Output the data exactly, with every line intact.

**Study material:**
>>>>>

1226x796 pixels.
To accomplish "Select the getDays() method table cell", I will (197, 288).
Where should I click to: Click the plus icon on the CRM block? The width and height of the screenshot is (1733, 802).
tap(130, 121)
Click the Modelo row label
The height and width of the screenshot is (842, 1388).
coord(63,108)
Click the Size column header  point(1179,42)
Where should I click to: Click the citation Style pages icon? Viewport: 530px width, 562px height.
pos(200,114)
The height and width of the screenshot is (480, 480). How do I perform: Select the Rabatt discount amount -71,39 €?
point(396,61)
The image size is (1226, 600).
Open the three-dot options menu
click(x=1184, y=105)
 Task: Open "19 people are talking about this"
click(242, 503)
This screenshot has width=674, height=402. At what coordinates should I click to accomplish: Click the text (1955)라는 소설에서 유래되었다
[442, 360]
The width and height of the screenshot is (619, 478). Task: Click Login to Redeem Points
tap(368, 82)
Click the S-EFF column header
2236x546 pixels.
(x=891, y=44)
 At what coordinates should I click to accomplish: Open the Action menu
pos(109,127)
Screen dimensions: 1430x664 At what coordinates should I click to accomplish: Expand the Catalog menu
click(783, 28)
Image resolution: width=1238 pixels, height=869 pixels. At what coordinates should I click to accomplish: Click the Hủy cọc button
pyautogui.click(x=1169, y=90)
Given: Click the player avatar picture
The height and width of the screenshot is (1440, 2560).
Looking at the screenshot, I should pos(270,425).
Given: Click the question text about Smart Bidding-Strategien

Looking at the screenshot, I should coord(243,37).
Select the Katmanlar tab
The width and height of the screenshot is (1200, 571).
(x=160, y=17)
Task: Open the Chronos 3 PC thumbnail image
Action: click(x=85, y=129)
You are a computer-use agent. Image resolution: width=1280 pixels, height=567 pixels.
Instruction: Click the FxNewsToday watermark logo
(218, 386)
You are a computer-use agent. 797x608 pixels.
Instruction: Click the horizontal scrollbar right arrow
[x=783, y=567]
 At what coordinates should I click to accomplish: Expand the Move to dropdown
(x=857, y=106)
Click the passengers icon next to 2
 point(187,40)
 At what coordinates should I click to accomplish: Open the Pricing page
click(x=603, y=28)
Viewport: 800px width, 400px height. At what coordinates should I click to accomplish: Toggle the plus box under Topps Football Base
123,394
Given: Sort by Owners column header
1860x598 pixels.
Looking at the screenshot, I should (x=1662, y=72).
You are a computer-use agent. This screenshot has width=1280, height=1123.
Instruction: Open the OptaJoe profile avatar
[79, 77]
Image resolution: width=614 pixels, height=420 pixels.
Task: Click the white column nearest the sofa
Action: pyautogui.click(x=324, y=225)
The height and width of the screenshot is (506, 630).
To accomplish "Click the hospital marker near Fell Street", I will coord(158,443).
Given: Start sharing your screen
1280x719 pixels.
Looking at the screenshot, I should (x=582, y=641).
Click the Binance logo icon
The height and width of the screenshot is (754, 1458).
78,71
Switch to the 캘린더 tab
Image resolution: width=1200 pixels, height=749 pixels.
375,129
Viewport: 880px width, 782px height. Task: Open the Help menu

<<<<<

**Solved exercise:**
1226x796 pixels.
To accomplish "Select the getDays() method table cell", I will (197, 288).
Where should I click to: Click the plus icon on the CRM block? The width and height of the screenshot is (1733, 802).
tap(130, 121)
Click the Modelo row label
The height and width of the screenshot is (842, 1388).
coord(63,108)
Click the Size column header  point(1179,42)
Where should I click to: Click the citation Style pages icon? Viewport: 530px width, 562px height.
pos(200,114)
The height and width of the screenshot is (480, 480). How do I perform: Select the Rabatt discount amount -71,39 €?
point(396,61)
The image size is (1226, 600).
Open the three-dot options menu
click(x=1184, y=105)
 Task: Open "19 people are talking about this"
click(242, 503)
This screenshot has width=674, height=402. At what coordinates should I click to accomplish: Click the text (1955)라는 소설에서 유래되었다
[442, 360]
The width and height of the screenshot is (619, 478). Task: Click Login to Redeem Points
tap(368, 82)
Click the S-EFF column header
2236x546 pixels.
(x=891, y=44)
 At what coordinates should I click to accomplish: Open the Action menu
pos(109,127)
Screen dimensions: 1430x664 At what coordinates should I click to accomplish: Expand the Catalog menu
click(783, 28)
Image resolution: width=1238 pixels, height=869 pixels. At what coordinates should I click to accomplish: Click the Hủy cọc button
pyautogui.click(x=1169, y=90)
Given: Click the player avatar picture
The height and width of the screenshot is (1440, 2560).
Looking at the screenshot, I should pos(270,425).
Given: Click the question text about Smart Bidding-Strategien

Looking at the screenshot, I should coord(243,37).
Select the Katmanlar tab
The width and height of the screenshot is (1200, 571).
(x=160, y=17)
Task: Open the Chronos 3 PC thumbnail image
Action: click(x=85, y=129)
You are a computer-use agent. Image resolution: width=1280 pixels, height=567 pixels.
Instruction: Click the FxNewsToday watermark logo
(218, 386)
You are a computer-use agent. 797x608 pixels.
Instruction: Click the horizontal scrollbar right arrow
[x=783, y=567]
 At what coordinates should I click to accomplish: Expand the Move to dropdown
(x=857, y=106)
Click the passengers icon next to 2
 point(187,40)
 At what coordinates should I click to accomplish: Open the Pricing page
click(x=603, y=28)
Viewport: 800px width, 400px height. At what coordinates should I click to accomplish: Toggle the plus box under Topps Football Base
123,394
Given: Sort by Owners column header
1860x598 pixels.
Looking at the screenshot, I should (x=1662, y=72).
You are a computer-use agent. This screenshot has width=1280, height=1123.
Instruction: Open the OptaJoe profile avatar
[79, 77]
Image resolution: width=614 pixels, height=420 pixels.
Task: Click the white column nearest the sofa
Action: pyautogui.click(x=324, y=225)
The height and width of the screenshot is (506, 630).
To accomplish "Click the hospital marker near Fell Street", I will coord(158,443).
Given: Start sharing your screen
1280x719 pixels.
Looking at the screenshot, I should (x=582, y=641).
Click the Binance logo icon
The height and width of the screenshot is (754, 1458).
78,71
Switch to the 캘린더 tab
Image resolution: width=1200 pixels, height=749 pixels.
375,129
Viewport: 880px width, 782px height. Task: Open the Help menu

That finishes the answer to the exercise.